In the good old times, when the requirements of business kept one out in the open air, and each client or patient resided many miles away, and the only communication was by foot or on horseback, one did not need the indispensable rest and recreation of to-day.
But now all is changed, and within a hand’s grasp at our offices we can communicate by the strange wires of the telephone or telegraph with friends miles away, and save ourselves those steps which would no doubt be of great benefit if taken.
In this fast world of ours, where the work of a week is crowded into a day, recreation is a necessity, and nowhere, it seems to me, has it greater recuperative power than in the depths of the forest.
It is not as a plea for the angler that I pen these lines—he asks for neither judge nor jury on his tastes, although they no doubt frequently receive the verdict of both; he is a law unto himself.

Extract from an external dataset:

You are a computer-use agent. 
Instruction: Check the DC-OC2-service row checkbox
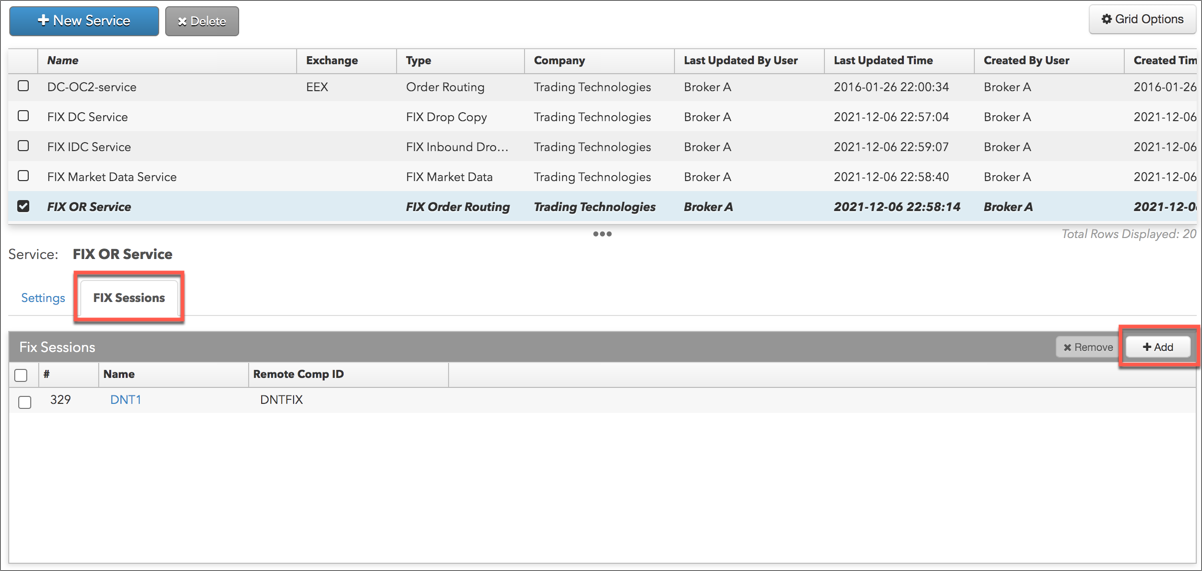(x=24, y=86)
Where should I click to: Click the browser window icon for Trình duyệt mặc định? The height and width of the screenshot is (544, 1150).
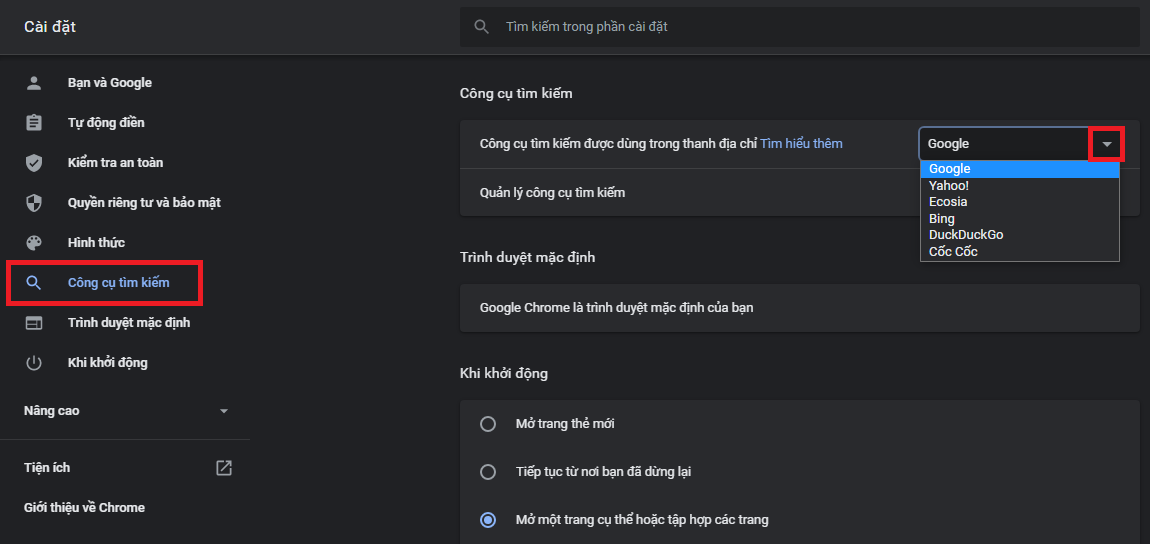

“It is a very easy thing to scoff at any art or recreation, a little wit mixed with ill-nature, confidence, and malice will do it, though they are often caught in their own trap.”
It is only a few weeks since that I was rallied on my pet hobby by a prominent business man, who thought one could hardly be in his right mind who had a fondness for life in the woods, and that it must give one a tendency to coarseness, rather than improving our higher and more æsthetic tastes. But this gentleman was welcome to his ideas, for he was then an invalid from a nervous disease, and had spent the prime of his life regaining his health, when possibly an occasional day’s tramp beside a trout stream would have been a matter of economy to both purse and body.
The father of anglers, Isaak Walton, puts this same idea in a still better light, for although born in 1593, he knew how to read the human nature of to-day; he says: “Yes! there are many grave and serious men who pity us anglers, but there are many more grave and serious men whom we anglers condemn and pity.”